Prediction of the tRNACAG
Independent support for the proposed translation scheme is provided by tRNA prediction, which is performed with tRNAscan-SE. Subsequently, a BLAST search against reference leu-tRNACAG and ser-tRNACAG genes indicates the most probable identity of the tRNACAG in the query data. In addition, the predicted tRNACAG is aligned with the reference data for visual inspection.
Any given protein sequence can be checked for correct translation of CUG codons. This is an important option for all users who obtained protein sequences from databases, which did not resolve the codon translation yet. For example, at species genome project homepages gene annotations are often provided with non-uniform translations. All CUG codons are highlighted, differences between the correct and the given translation are indicated. If the given translation is partially incorrect, the correctly translated protein sequence can be downloaded in fasta-format.

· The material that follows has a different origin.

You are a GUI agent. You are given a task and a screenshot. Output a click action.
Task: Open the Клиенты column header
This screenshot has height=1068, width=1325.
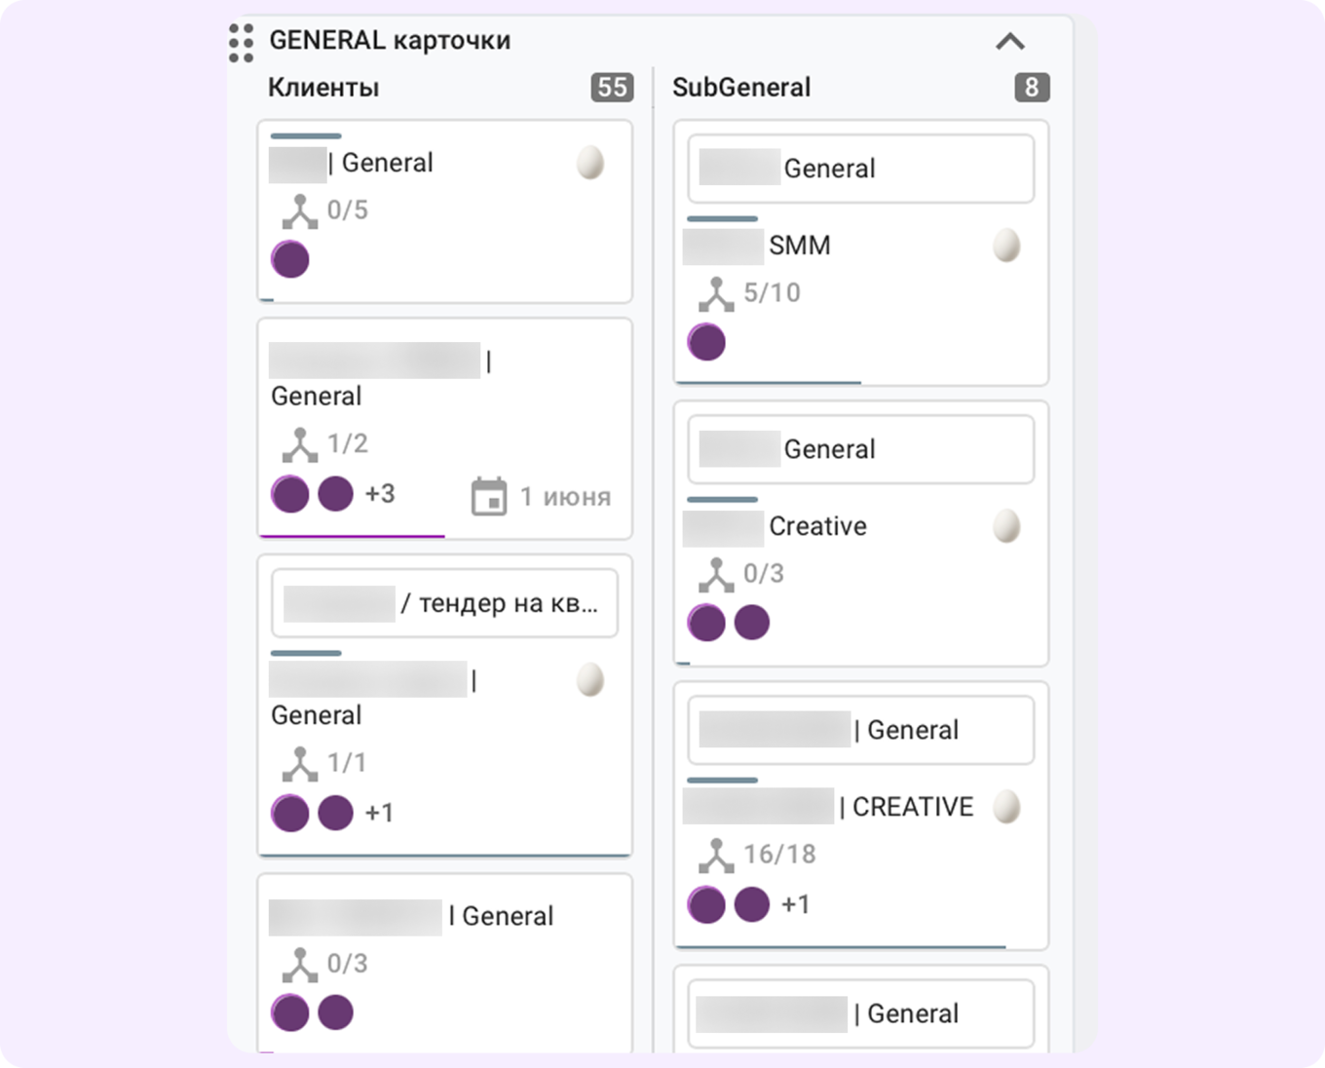[x=323, y=88]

As example for the usability of Bagheera we choose Candida bracarensis, Candida castellii, Candida maltosa, Candida nivariensis, Nakaseomyces bacillisporus, and Nakaseomyces delphensis because these are not yet included in CyMoBase's reference data (Table 1). The genome assemblies were obtained from NCBI and uploaded into Bagheera. At NCBI, C.bracarensis and C.nivariensis are still grouped to the Candida branch (mitosporic Saccharomycetales) although a recent whole genome analysis showed their close homology to Candida glabrata, which belongs to the Saccharomycetaceae. Therefore, we selected the "Candida albicans" feature set for C.maltosa and the "Saccharomyces cerevisiae" feature set for the other species for the gene prediction with AUGUSTUS. In all six genomes, homologs of almost all of the 38 reference proteins from Candida albicans and Saccharomyces cerevisiae were predicted (Table 1) supporting the completeness of the genome assemblies and similarity between the species. For C.maltosa 71 CUG codons were identified in 20 proteins, which is in agreement with the average number of CUG codons in the CTG clade (Mühlhausen and Kollmar, unpublished data). Accordingly, the genes of C.bracarensis, C.castellii, C.nivariensis, N.bacillisporus, and N.delphensis contain slightly more CUG codons (122 to 194 codons). In all five Saccharomycetaceae, about 75% of the CUG positions are conserved within the reference data. In C.maltosa about 50% of the CUG positions are conserved. Together, these data propose the AYCU for C.maltosa and the standard translation table for C.bracarensis, C.castellii, C.nivariensis, N.bacillisporus, and N.delphensis. AYCU for C.maltosa has already been shown .
Limits of Bagheera
Possible limits of the tool might be that the query genes do not contain CUG codons and that the database contains only 18 protein families with 38 independent proteins. However, the proteins of most families of the reference data, e.g. myosins and dyneins, are very long and every of these proteins contains at least a few CUG codons (Figure 3). A whole genome sequence analyse will therefore always provide enough data for unambiguous assignment of the codon usage. Actins and tubulins also belong to the most widely used proteins for species phylogenies (e.g. recent analyses: [42–45]) and because of their high abundance in the cell it is highly likely that they are included in transcriptome assembly data and small-scale analyses. Although the presence of a leu-tRNACAG or ser-tRNACAG gene is a very strong indication for the Standard or AYCU, these genes are often not present in the genomes (e.g. in Saccharomyces cerevisiae) or might contain extremely long introns of more than 250 nucleotides hindering their identification and prediction.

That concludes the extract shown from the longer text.